* How to complete this task *
From the entries that follow, copy each line containing the word "label".

* Record set *
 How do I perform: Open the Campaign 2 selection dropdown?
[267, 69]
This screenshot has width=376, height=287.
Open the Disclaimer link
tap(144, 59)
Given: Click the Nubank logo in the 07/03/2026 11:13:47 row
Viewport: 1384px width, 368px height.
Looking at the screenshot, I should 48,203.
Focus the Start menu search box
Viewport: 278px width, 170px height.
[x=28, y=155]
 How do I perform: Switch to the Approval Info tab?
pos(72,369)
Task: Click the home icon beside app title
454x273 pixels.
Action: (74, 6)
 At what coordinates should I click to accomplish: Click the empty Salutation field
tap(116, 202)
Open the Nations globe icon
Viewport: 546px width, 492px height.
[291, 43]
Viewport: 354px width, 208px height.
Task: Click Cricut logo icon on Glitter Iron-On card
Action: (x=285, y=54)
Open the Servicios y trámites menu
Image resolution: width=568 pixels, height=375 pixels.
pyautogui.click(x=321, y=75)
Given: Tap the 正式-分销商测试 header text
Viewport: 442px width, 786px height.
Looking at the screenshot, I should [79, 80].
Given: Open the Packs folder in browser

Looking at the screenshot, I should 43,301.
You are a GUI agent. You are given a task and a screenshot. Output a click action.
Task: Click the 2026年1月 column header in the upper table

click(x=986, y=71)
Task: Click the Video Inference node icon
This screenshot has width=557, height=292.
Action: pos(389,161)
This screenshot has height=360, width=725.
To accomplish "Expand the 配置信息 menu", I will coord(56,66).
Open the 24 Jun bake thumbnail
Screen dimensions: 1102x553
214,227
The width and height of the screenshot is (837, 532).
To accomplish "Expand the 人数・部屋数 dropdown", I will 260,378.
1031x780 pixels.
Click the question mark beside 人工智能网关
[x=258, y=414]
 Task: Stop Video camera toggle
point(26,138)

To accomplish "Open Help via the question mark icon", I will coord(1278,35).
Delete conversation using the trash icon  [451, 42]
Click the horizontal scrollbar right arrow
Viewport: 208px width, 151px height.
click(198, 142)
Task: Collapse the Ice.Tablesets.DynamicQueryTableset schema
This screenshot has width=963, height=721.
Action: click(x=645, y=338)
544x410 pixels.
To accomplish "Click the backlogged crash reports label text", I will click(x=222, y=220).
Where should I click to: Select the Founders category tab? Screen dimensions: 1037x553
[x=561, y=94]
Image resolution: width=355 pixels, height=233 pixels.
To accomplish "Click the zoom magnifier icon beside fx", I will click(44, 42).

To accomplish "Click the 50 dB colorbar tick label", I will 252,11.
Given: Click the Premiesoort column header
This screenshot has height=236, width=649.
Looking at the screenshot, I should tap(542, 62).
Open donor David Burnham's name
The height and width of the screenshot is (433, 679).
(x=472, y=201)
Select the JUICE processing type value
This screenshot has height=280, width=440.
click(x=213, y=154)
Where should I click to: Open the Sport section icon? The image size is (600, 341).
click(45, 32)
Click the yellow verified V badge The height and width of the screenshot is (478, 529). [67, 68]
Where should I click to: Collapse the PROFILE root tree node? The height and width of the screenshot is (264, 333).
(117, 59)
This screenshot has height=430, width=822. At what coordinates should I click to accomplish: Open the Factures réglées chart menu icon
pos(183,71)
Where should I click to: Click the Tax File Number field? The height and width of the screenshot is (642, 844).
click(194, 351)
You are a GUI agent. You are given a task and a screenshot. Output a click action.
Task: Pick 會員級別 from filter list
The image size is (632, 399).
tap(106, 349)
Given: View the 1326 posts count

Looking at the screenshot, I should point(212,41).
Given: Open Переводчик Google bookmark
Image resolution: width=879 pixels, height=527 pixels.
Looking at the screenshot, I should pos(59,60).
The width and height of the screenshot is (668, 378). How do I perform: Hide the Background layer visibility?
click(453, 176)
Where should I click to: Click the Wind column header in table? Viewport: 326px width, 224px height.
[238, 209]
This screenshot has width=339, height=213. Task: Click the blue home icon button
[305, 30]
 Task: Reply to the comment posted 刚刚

* Answer for the task *
To accomplish "Click the backlogged crash reports label text", I will click(x=222, y=220).
To accomplish "Click the 50 dB colorbar tick label", I will 252,11.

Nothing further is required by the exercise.